Virtual Memory vs Physical Memory

In order to provide flexibility in address space management—without being constrained by the amount of physical memory available or how it is shared among multiple processes—the operating system introduces the concept of virtual memory (also called logical memory).
Virtual memory allows each process to have a large, continuous virtual address space, independent of the actual physical memory installed in the system.

virtual and physical memory

Here are several key benefits of using virtual memory:

  • Efficient Multitasking: Multiple processes run concurrently in separate virtual spaces.
  • Memory Isolation: Processes cannot access each other’s memory, enhancing security.
  • Execution of Large Programs: Allows running programs larger than physical memory via paging or segmentation.
  • Simplified Memory Management: Developers don’t need to worry about manual memory allocation as the OS handles it.

There are two approaches to implement virtual memory:

  • Page-based memory management (Paging): The virtual address space is divided into fixed-size blocks called pages, which are mapped to corresponding frames in physical memory.
  • Segment-based memory management (Segmentation): The address space is divided into variable-sized segments.

Although paging and segmentation can be used together, modern 64-bit systems primarily rely on paging, with segmentation supported mainly for backward compatibility. So, we’ll focus on page-based memory management.

Hardware Support

Memory management isn’t purely handled by the operating system alone; it also relies heavily on hardware support. The primary hardware support for memory management is provided by the Memory Management Unit (MMU), which is integrated into modern CPUs.

MMU

The main responsibilities of the MMU include:

  • Address Translation: The MMU translates virtual addresses (used by programs) into physical addresses (actual locations in the system’s DRAM).
  • Page Fault Handling: The MMU detects and triggers page faults when a program attempts to access memory that is not currently mapped into physical memory. The MMU also checks for illegal access and permission violations.

In addition to the MMU, there are other hardware components that assist in memory management:

  • Registers: Special registers in the MMU store information about the current state of memory management. For example, they can store the Page Table Base Register (PTBR) (which points to the page table), and Page Table Entry (PTE) registers.
  • Cache - Translation Lookaside Buffer (TLB): To improve the performance of address translation, the MMU uses a small, high-speed cache called the Translation Lookaside Buffer (TLB), which stores recent virtual-to-physical address translations.

The key takeaway is that the actual translation from a virtual address to a physical address is performed by hardware, specifically by the Memory Management Unit (MMU).
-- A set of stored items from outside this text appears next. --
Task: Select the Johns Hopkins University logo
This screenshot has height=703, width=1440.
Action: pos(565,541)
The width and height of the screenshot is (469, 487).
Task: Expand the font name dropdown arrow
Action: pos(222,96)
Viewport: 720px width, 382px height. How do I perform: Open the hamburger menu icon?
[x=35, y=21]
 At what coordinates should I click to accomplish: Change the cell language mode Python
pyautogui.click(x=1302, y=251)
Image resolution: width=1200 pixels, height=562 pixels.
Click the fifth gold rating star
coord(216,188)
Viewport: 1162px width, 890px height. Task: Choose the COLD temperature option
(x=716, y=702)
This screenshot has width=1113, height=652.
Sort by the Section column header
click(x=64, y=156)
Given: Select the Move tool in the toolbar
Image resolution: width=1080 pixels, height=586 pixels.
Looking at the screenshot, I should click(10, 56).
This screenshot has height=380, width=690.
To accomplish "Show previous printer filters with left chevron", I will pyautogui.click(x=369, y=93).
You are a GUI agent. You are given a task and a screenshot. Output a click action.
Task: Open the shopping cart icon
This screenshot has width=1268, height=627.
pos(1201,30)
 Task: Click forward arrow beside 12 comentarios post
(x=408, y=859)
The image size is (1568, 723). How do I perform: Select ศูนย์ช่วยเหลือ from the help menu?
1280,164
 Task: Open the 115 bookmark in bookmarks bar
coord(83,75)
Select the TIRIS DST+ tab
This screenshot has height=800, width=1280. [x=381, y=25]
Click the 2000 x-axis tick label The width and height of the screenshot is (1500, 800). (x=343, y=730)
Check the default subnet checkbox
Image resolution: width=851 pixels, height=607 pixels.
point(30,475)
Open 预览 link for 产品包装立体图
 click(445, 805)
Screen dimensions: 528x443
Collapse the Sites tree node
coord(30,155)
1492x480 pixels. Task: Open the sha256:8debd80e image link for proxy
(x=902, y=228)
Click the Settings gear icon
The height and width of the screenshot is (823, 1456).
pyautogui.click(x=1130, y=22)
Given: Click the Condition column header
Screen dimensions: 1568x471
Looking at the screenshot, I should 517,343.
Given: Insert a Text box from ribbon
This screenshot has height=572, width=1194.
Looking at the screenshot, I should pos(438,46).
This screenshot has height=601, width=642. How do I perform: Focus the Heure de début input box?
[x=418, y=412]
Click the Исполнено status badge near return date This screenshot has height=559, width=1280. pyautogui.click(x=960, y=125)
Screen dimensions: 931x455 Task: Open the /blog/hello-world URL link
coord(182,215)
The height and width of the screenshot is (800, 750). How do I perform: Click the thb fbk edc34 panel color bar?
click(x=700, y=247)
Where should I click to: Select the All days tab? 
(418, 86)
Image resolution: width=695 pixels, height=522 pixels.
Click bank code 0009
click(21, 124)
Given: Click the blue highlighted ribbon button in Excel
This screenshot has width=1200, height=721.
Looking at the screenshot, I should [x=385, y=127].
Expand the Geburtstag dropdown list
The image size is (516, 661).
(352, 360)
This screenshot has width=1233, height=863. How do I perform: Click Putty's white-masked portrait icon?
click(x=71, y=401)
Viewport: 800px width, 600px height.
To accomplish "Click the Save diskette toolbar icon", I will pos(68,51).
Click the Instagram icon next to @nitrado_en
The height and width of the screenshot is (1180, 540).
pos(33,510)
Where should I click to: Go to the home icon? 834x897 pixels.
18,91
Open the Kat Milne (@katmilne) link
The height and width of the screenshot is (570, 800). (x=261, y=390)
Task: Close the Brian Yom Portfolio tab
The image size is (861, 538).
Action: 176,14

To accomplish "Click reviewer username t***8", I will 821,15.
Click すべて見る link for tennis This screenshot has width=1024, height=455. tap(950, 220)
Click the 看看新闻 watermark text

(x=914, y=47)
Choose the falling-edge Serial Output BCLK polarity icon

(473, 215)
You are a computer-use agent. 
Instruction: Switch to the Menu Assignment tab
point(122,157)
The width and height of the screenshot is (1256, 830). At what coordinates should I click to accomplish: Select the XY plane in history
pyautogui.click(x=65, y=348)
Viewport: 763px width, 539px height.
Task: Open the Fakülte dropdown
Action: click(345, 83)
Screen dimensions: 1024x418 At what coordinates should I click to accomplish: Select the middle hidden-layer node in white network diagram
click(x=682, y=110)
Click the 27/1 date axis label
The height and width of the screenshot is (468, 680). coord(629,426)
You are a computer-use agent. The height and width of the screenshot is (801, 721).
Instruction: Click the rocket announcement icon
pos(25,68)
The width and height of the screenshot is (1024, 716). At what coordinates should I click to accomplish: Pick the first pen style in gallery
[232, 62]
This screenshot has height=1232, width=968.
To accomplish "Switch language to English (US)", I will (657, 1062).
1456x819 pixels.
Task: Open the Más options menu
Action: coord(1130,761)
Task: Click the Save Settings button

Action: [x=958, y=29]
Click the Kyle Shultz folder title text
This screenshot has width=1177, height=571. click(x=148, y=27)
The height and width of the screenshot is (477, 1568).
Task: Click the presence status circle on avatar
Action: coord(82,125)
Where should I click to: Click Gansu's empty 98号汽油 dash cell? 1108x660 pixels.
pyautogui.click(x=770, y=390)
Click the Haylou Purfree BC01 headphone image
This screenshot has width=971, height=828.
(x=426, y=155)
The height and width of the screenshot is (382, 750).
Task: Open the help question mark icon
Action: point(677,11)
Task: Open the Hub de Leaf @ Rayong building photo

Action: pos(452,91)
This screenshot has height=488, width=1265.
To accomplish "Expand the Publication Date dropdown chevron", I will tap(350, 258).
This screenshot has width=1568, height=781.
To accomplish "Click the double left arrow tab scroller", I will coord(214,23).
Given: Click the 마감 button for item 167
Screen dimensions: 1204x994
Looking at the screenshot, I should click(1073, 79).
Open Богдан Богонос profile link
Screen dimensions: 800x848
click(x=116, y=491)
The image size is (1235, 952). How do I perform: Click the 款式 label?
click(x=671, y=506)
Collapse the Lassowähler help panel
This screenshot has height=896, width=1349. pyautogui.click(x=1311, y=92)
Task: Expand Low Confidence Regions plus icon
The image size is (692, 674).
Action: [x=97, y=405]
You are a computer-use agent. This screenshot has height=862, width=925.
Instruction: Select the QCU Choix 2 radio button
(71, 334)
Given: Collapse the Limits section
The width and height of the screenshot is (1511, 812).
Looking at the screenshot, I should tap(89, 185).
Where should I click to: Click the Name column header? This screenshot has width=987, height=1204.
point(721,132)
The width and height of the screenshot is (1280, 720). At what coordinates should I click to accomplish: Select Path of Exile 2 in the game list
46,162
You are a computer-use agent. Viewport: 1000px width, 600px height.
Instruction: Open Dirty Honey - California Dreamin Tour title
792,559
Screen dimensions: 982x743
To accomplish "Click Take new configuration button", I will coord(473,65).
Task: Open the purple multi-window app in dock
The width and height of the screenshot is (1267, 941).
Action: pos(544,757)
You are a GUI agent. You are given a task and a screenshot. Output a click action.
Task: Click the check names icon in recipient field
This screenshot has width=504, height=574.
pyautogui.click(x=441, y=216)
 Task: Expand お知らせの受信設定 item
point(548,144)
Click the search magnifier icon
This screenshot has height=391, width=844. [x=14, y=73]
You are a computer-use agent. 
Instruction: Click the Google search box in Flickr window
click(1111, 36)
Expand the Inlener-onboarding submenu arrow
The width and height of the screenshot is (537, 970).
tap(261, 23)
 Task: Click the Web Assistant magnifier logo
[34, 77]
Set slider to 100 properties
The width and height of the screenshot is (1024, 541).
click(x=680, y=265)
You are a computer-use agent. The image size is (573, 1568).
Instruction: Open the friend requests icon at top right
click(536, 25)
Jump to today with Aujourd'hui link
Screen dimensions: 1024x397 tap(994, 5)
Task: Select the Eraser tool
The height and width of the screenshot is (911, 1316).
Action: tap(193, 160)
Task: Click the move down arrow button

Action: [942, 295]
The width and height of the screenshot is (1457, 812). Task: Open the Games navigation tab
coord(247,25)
While the operating system sets up and manages the page tables, permissions, and overall memory policies, the MMU handles the translation process.

Page Tables

To translate virtual memory addresses into physical memory addresses, the Memory Management Unit (MMU) relies on page tables.

Paging model

A page table acts as a “map” that allows the system to look up the corresponding physical address for a given virtual address.

Every process running on the system has its own page table. And during a context switch—when the operating system changes from running one process to another—it must update the reference to the current process’s page table. This update is managed by a hardware register that stores the address of the new page table, ensuring that the MMU always consults the correct mapping.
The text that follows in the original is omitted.